The world's largest maker of memory chips, mobile phones and flat-screen panels estimated its second-quarter operating profit at between £3.67bn and £3.93bn.
This would be a 79% jump from a year earlier based on the midpoint of that range. It will release a detailed earnings report later this month.
Despite the good news, its shares fell 2.2% on the Seoul stock exchange as lower-than-expected overall sales underlined the threat from Europe's economic woes.
The chronic European debt crisis is taking a toll on demand in Europe, North America and China.
These are the key markets for manufacturers of personal computers, televisions, mobile phones and home appliances.
Consumers and PC and TV makers are primary revenue sources for Samsung, which supplies chips and flat-screen panels for global PC and TV makers in addition to selling its own finished products.

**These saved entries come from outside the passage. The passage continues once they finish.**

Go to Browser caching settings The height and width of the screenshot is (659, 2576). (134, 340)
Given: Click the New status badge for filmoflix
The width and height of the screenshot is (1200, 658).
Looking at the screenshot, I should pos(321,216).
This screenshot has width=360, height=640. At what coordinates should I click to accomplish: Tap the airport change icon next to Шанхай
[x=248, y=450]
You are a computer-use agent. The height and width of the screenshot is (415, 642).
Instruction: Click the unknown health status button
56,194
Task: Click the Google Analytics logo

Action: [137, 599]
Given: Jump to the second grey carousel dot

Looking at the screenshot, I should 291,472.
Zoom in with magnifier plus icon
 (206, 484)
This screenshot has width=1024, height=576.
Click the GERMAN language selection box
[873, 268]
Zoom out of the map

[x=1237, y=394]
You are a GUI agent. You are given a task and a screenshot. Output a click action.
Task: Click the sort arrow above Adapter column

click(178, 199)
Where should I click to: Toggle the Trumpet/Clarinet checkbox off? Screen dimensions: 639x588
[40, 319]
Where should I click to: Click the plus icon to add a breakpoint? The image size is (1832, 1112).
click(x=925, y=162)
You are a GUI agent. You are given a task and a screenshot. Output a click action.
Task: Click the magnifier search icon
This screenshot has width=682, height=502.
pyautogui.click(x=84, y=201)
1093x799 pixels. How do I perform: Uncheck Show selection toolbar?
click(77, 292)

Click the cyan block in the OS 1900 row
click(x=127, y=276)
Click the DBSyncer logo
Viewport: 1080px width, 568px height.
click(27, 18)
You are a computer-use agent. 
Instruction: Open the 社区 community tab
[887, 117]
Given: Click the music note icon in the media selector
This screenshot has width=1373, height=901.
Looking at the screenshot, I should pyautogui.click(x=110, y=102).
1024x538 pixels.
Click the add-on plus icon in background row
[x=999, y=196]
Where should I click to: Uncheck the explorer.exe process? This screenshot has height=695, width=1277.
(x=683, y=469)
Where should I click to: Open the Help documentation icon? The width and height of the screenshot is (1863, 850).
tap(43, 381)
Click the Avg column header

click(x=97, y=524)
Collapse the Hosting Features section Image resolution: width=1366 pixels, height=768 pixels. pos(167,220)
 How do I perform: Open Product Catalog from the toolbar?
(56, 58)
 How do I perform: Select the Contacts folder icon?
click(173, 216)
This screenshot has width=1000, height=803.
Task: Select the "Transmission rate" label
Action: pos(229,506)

Yoon Boo-keun, the president of Samsung's television and home appliance division, admitted the global television market had shrunk from a year earlier during the first half of this year.
He said the company was preparing for a possible crisis with a contingency scenario for each region.
Market research firm International Data Corp predicts growth in the mobile phone industry's handset shipments this year will be the slowest in three years at just 4% because of the uncertain economic conditions.
Analysts, including Lee Sun-tae at NH Securities & Investment, said Samsung's low-end smartphone sales in China were less than expected in the second quarter.
They said this was due to competition from Chinese handset makers and slowing demand there.
Brisk demand for high-end mobile phones is helping Samsung offset weaker profit growth in its semiconductor and other consumer electronics businesses.
But analysts believe its heavy reliance on smartphones is a source of concern.†Samsung's shares have been under pressure since hitting a record high on May 2.
The company failed to keep up with demand for the Galaxy S III smartphone which was released on May 29, causing delays in sales.
Analysts cut estimates of Samsung's Galaxy S III sales in the second quarter to around six million smartphones from seven million.
Shin Jong-kyun, Samsung's president of mobile business, promised last month that Galaxy component shortages would be resolved soon, but his remarks failed to boost the company's share price.